Minister of Interior
- In office 12 July 1988 – 23 November 1993
- Prime Minister: Felipe González
- Preceded by: José Barrionuevo
- Succeeded by: Antoni Asunción Hernández

Personal details
- Born: 1944 (age 81–82)

= José Luis Corcuera =

Spanish politician (born 1944)

José Luis Corcuera (born 1944) is a Spanish politician who served as interior minister of Spain from 1988 to 1993.

==Early life==
Corcuera hails from a Basque family. He was born in 1944 and was raised in Bilbao. He left school at 14.

==Career==
Corcuera headed the General Workers Union, a socialist trade union. He was a member of the Spanish Congress of Deputies, representing Biscay Province from 1982 to 1986 and Burgos Province from 1993 to 1994. He was appointed interior minister to the cabinet led by Prime Minister Felipe González in a reshuffle on 12 July 1988, replacing José Barrionuevo in the post.

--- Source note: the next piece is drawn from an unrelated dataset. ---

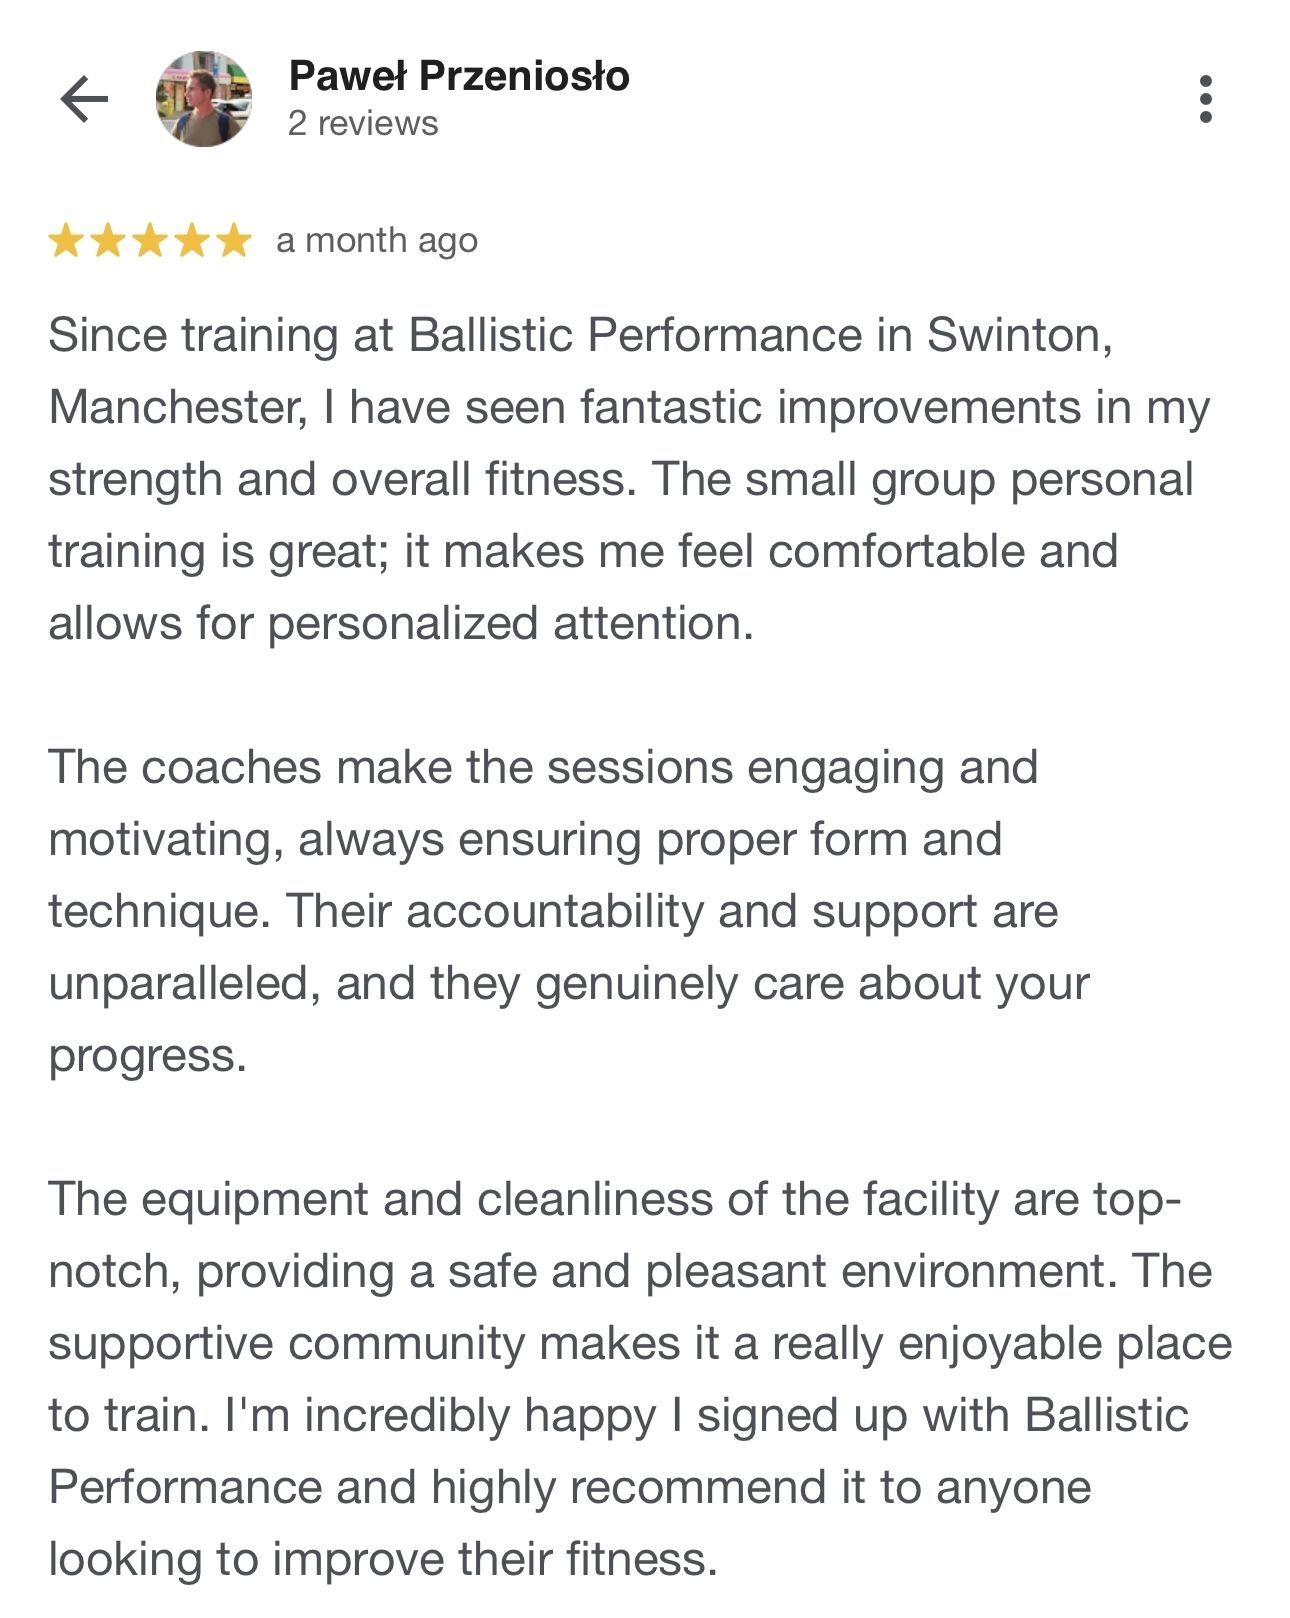Click the word 'unparalleled' in the review
1290x1618 pixels.
(x=184, y=984)

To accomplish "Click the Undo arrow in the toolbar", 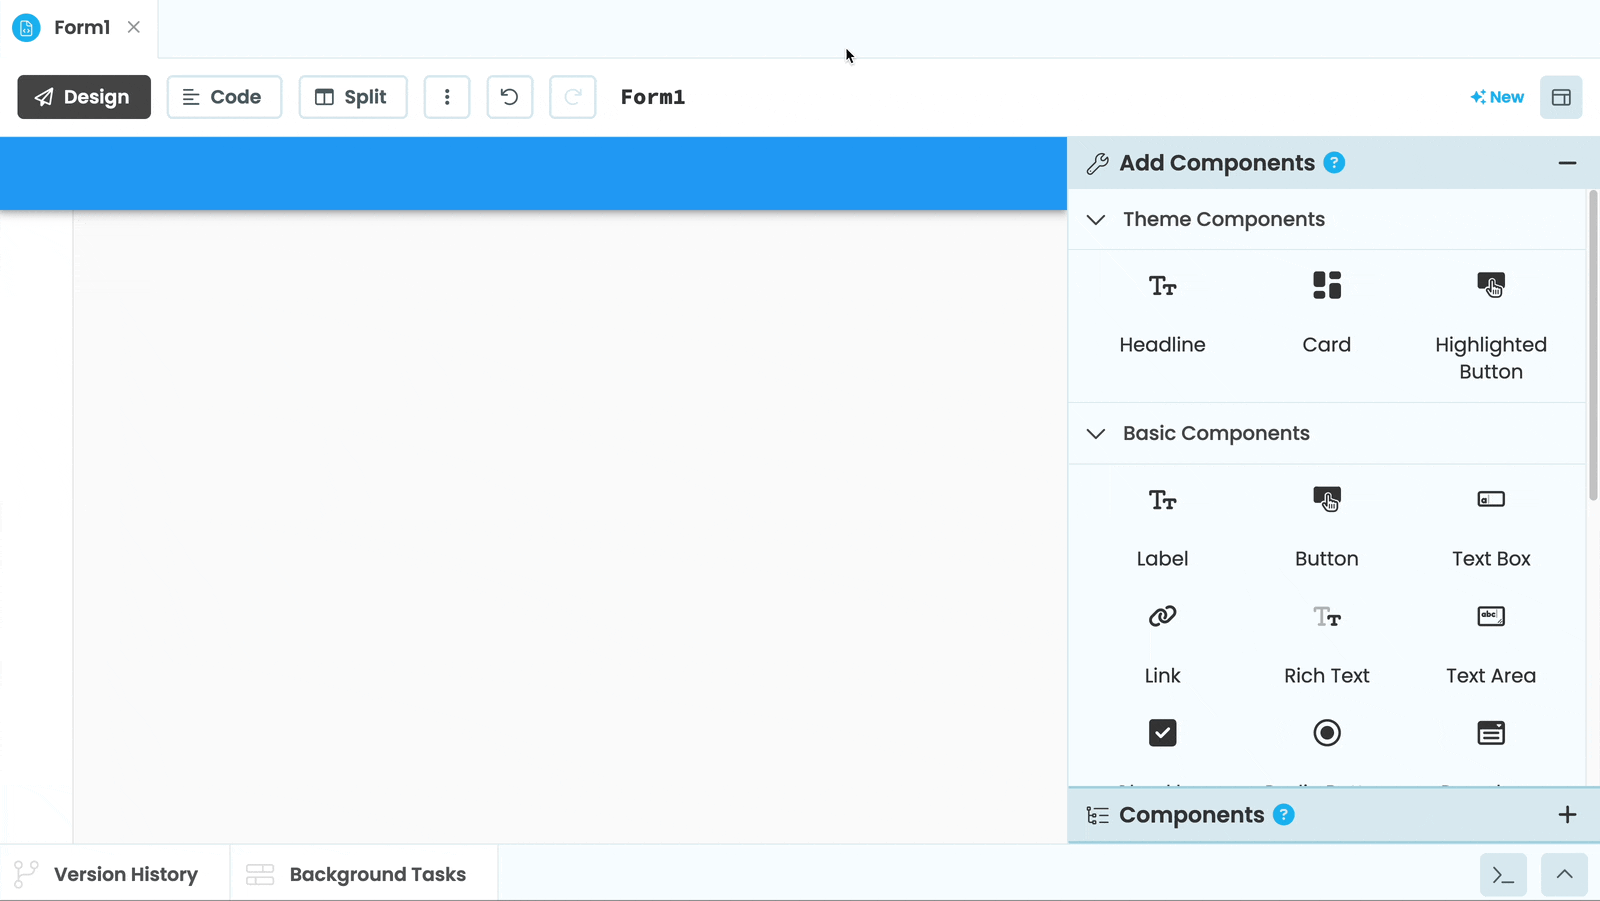I will pos(509,96).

He retained his post in a cabinet reshuffle of July 1993. However, on 23 November 1993 he resigned from office due to the fact that the bill he developed, the Corcuera law, was declared unlawful. Antoni Asunción replaced him as interior minister. Corcuera also resigned from his parliamentary seat.

===Controversy===
In September 2001, Corcuera and José Barrionuevo were tried for the misuse of the public funds which occurred in 1993. Both were found innocent of embezzlement charges in January 2002.